What is expected ▸ Would you print the lines below exactly, beginning at the line that has "The image size" and stopping after the line that has "Where should I"? Only those lines, and no pictures.

Dataset excerpts ▸
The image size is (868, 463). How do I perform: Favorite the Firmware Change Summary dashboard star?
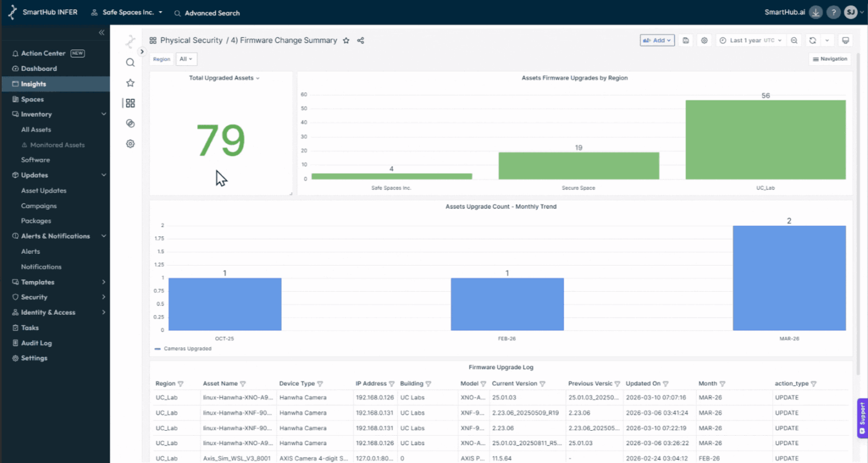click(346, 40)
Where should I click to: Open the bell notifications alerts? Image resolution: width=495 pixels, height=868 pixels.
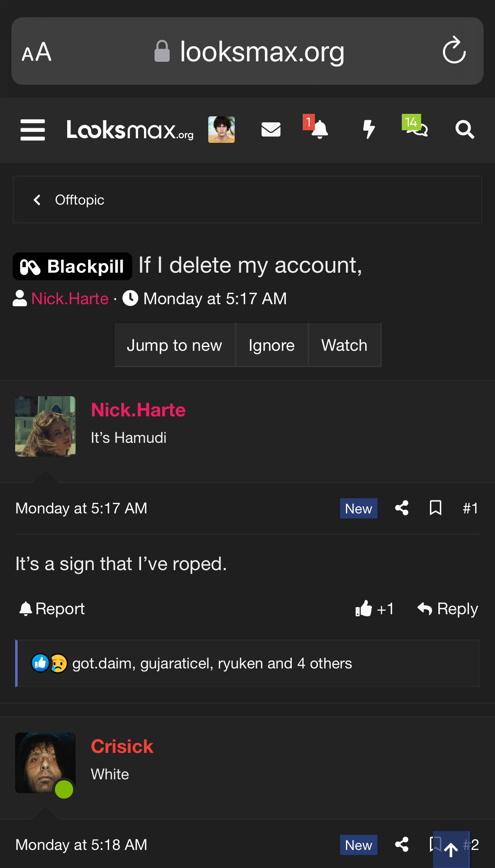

* * *

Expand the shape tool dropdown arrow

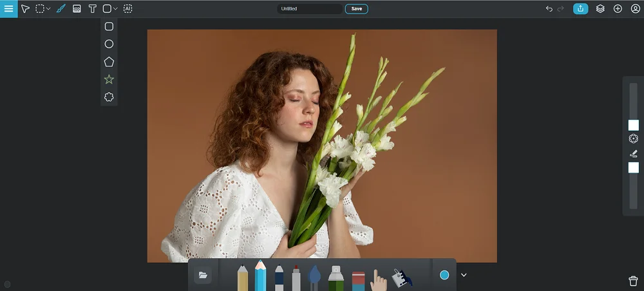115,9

Exercise response ▸
The image size is (868, 463). How do I perform: Favorite the Firmware Change Summary dashboard star?
click(346, 40)
Where should I click to: Open the bell notifications alerts? Image resolution: width=495 pixels, height=868 pixels.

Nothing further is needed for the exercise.